Previous studies on the sound radiation of wind turbines have mainly focused on the aeroacoustic optimization of the rotor blades. In contrast, the X-Energy sub-project Vibroakustik focuses on investigating the sound paths within the nacelle of the wind turbine and the transmission of the mechanically generated sound produced by the main drive train components (primarily the gearbox and generator).
Vibroacoustics serves as the methodical basis for these calculations. It is used to investigate the introduction, transmission and radiation of structure-borne sound. This includes the acoustic behavior of materials, components and constructions based on numerical methods such as the finite element method (FEM).
Results
As part of the X-Energy sub-project Vibroakustik, an integrated simulation model was developed to calculate the sound radiation of a wind turbine. The sound source is modeled using detailed finite element calculations, the gear stiffness of the gears and an analytical model for calculating the gearbox dynamics. Based on this, a high-resolution finite element model of the wind turbine was developed, which includes all relevant components such as the gearbox, generator, main frame, drive train, nacelle, tower and blades. The calculation of transfer functions to determine the vibration response is thus carried out at any point along the structure-borne sound path. It is also possible to calculate the radiated acoustic power at the nacelle wall. The FEM structure-borne sound model also makes it possible to couple the air space inside and outside the nacelle with the aid of fluid-structure interactions. The simulation model was validated by extensive measurements during real operation of the wind turbine (Curslack Research Wind Farm).
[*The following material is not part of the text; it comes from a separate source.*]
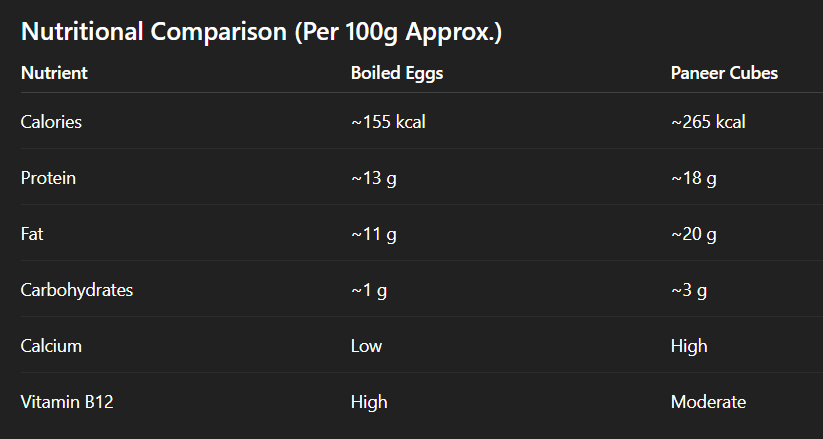Click the ~11 g fat value

click(374, 234)
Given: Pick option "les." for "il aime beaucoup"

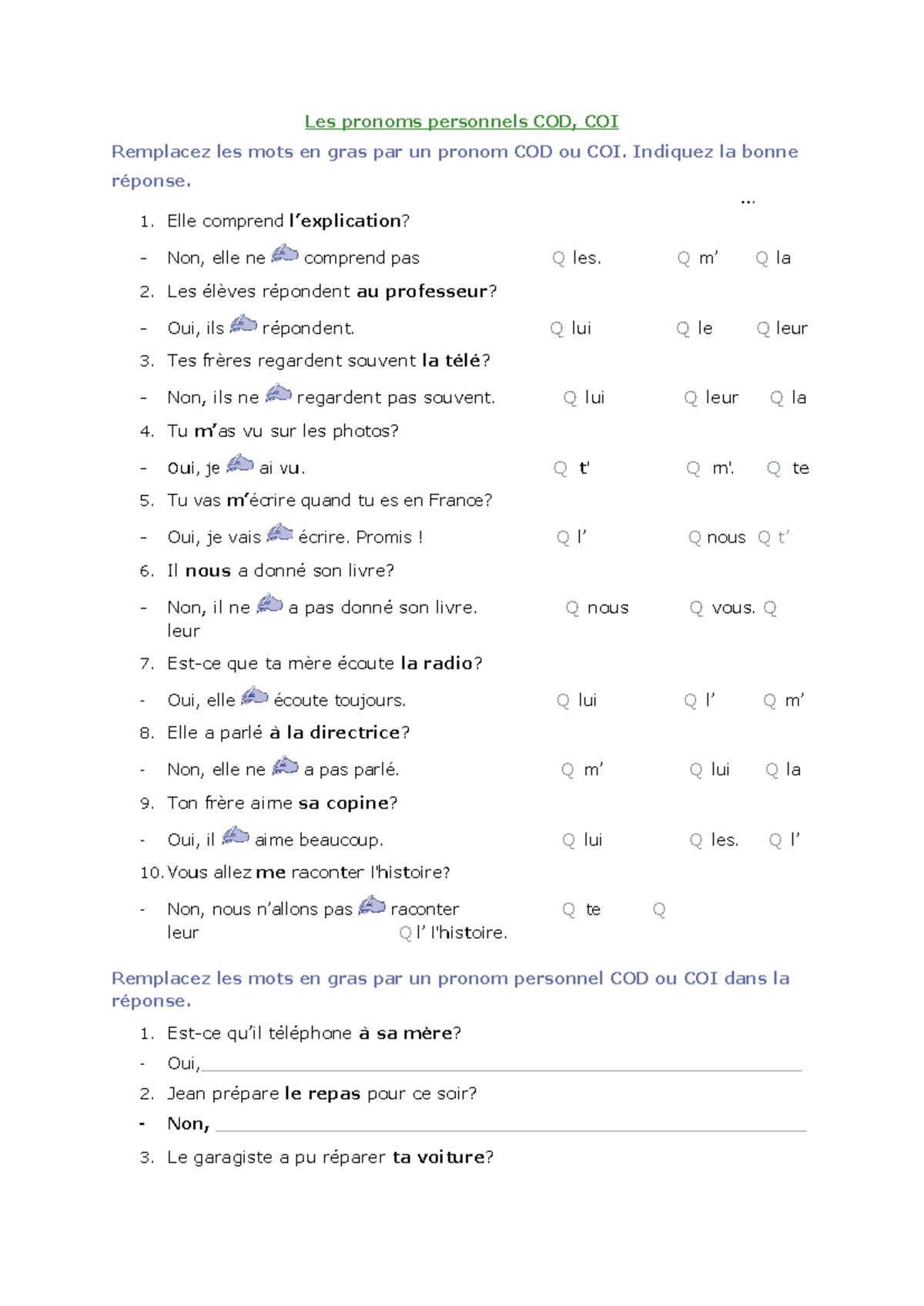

Measures to reduce noise emissions were then identified and implemented for the targeted noise reduction of the wind turbines. Individual results were implemented in a simulation model in parametric form. In addition, an optimization algorithm was developed to identify the optimal parameter selection. The optimization showed improvements in the tonalities of up to 6 dB in the simulative implementation of individual design measures.